Eliot Madore in L’heure espagnole
You’re currently making your Glyndebourne Festival debut in a double bill of Ravel’s only two operas. How are you finding the Glyndebourne experience?
Glyndebourne is really a magical place. My first day of rehearsal here it was just so wonderful to see the Glyndebourne landscape, the gardens and the flowers…and the sheep! Everyone is very accommodating and helpful. I couldn’t ask for a better place to make my UK debut.
On 19th August the double bill will simultaneously be streamed live online and screened in cinemas. Have you been part of a live opera broadcast like this before and how does it impact on you as a performer?
I have. I sang Lysander in The Enchanted Island at the Metropolitan Opera in a live broadcast. It’s an interesting experience in the sense that it’s incredibly nerve-wracking but at the same time knowing that you are broadcast live worldwide really gives you a sense of excitement and as an actor it really forces you to be much more subtle as you know that the audience is looking at you from up-close. Singing opera is very physical and so when you know that you have to tone everything down it can be hard, but I think in a sense this new progression to being on film can be very helpful because it forces you to be still and to make all the emotions and feelings more introverted and when you do that I think the results can be quite stunning.
Director Laurent Pelly’s staging of these two operas is very ambitious. How challenging was it for the singers?
It was challenging absolutely. Firstly, physically it was challenging for me to lift those clocks up and go up and down the stairs - that was difficult in and of itself!

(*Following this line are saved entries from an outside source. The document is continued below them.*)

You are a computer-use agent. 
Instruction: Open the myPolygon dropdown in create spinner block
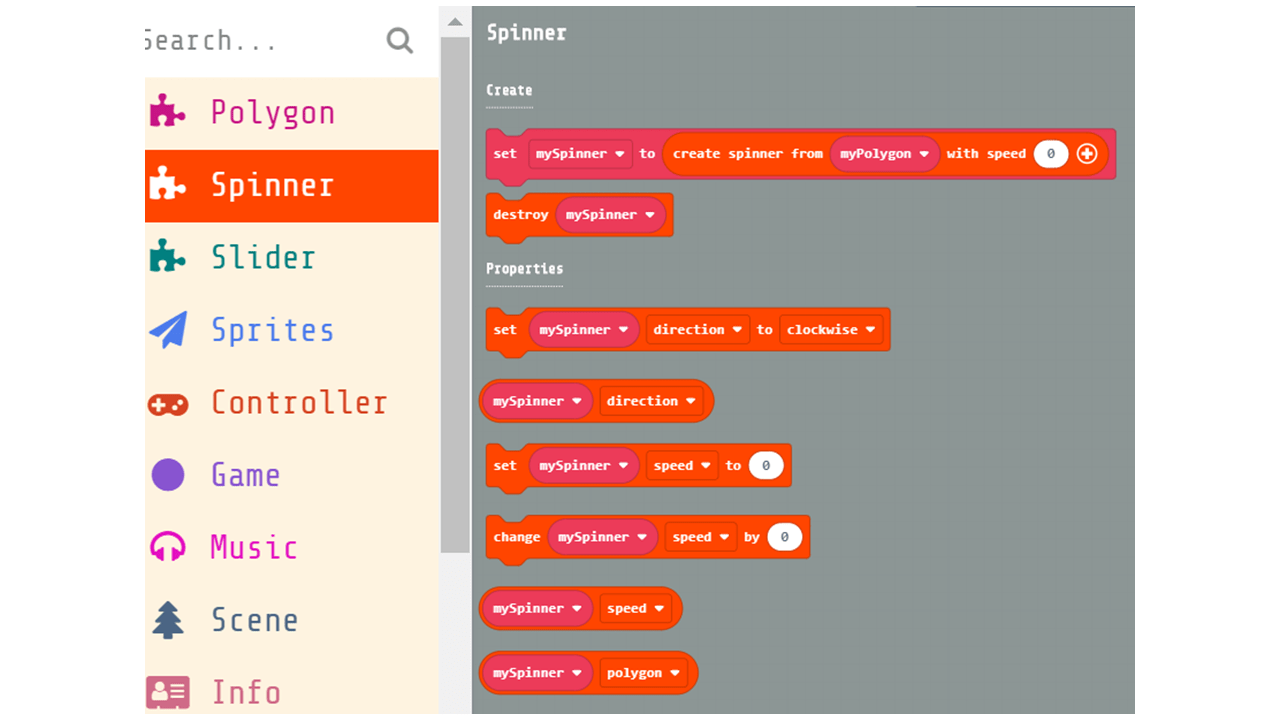884,153

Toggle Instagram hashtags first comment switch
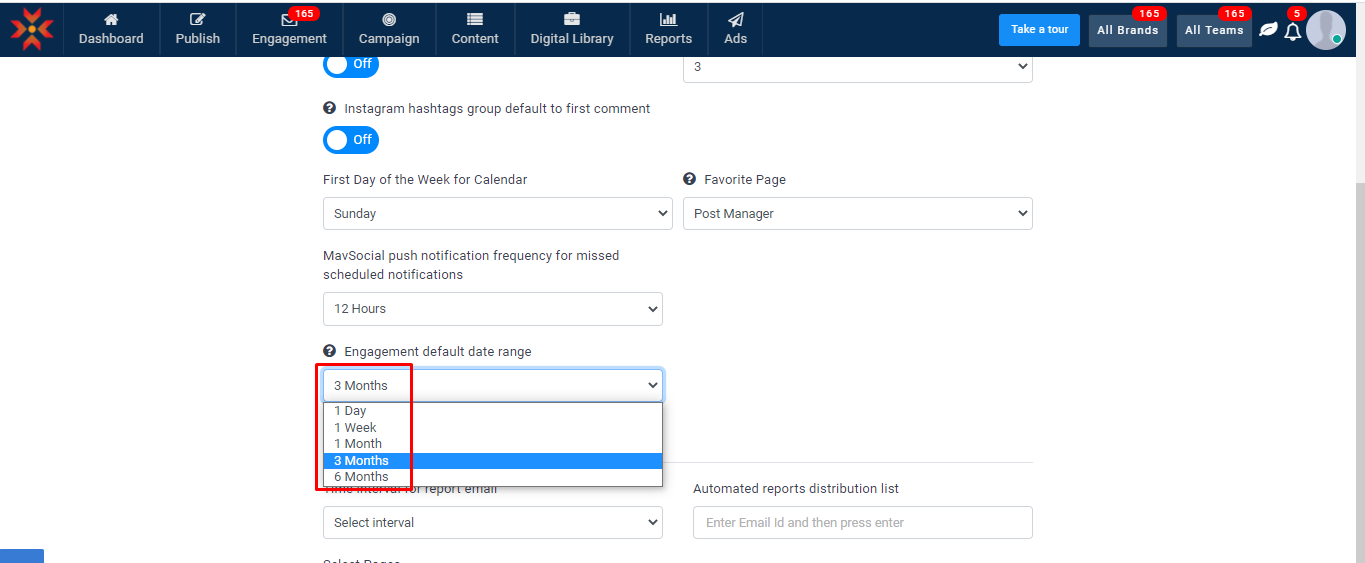click(351, 140)
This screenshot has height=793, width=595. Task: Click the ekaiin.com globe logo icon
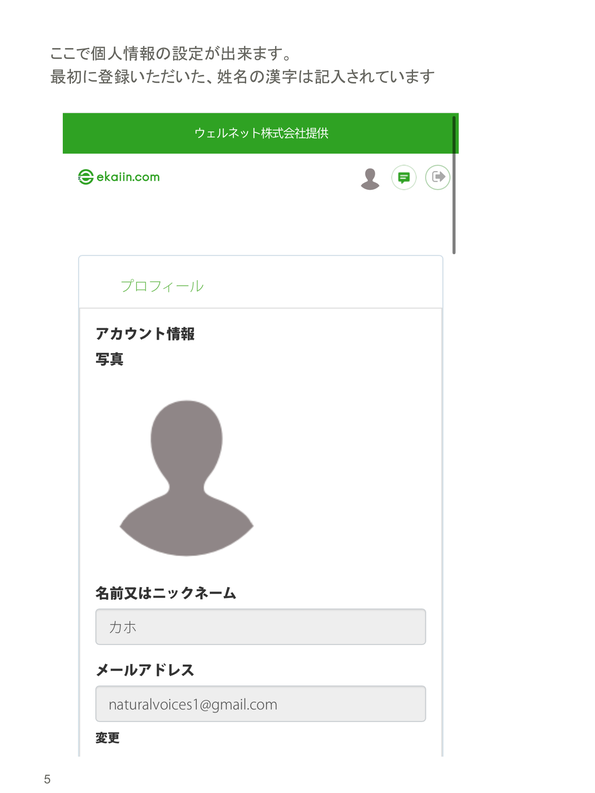click(x=86, y=177)
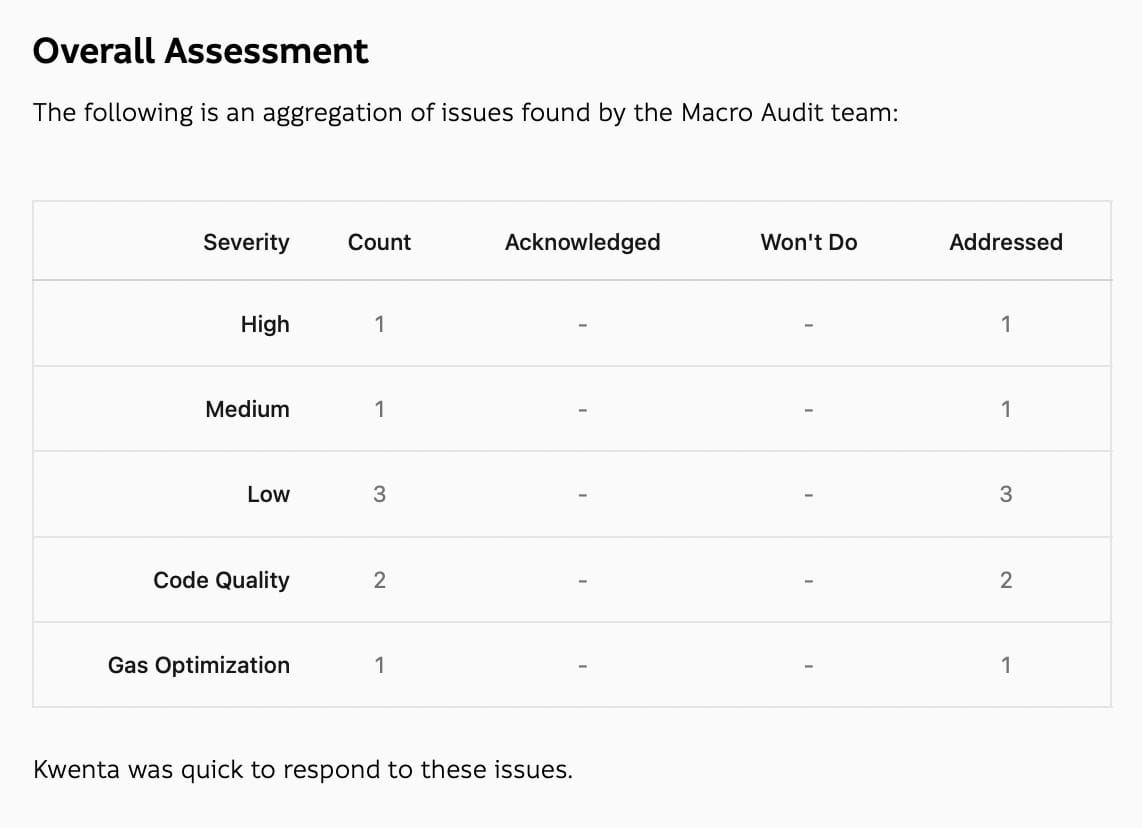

Laurent really knows what he wants and is very specific and what’s wonderful about him is that he really doesn’t t let up and if he sees that you’re falling just a little bit he really jumps in there and picks you back up. I think everyone really benefited from his energy.
What have you most enjoyed about this experience?
The thing that I enjoyed the most is working with my colleagues. I think they’re just wonderful. The energy they put forth on stage is just fantastic. Walking into rehearsal every day and seeing them, it’s just been a really wonderful experience. The atmosphere is great to work in.
L’heure espagnole is an innuendo-laden farce set in a clock-maker’s shop – how much comedy had you done prior to this role and do you have a preference for either comedy or drama?
As we all know opera can be very serious and there really aren’t that many opportunities to play a comedic role. The only comedy role I’ve played in the past is Figaro in The Barber of Seville. But playing comedy is really a challenge. It’s actually much, much harder to play comedy than it is to be serious; at least that’s what I find! You have to get the timing right and you really can’t try to be funny - you just simply have to be and allow the music and the libretto to flow through you and that’s where the comedy comes from. Ultimately it’s a joy to play.
When did you first start singing opera?
I started singing at 16, 17 or thereabouts. At the time I was studying with Lois McDonall who worked for many years with ENO and she recommended that I audition for a school in the States. I went there and the ball started rolling. I’ve just finished up the Young Artists programme at the MET so this is my first European professional engagement here at Glyndebourne and we’ll see where it takes me.
What’s next for you after Glyndebourne?
I’m going to be moving to Zurich for two years. I’m also very excited that this production is going to be staged in Japan next summer so I’ll be working with Laurent again and some of the other singers which will be wonderful.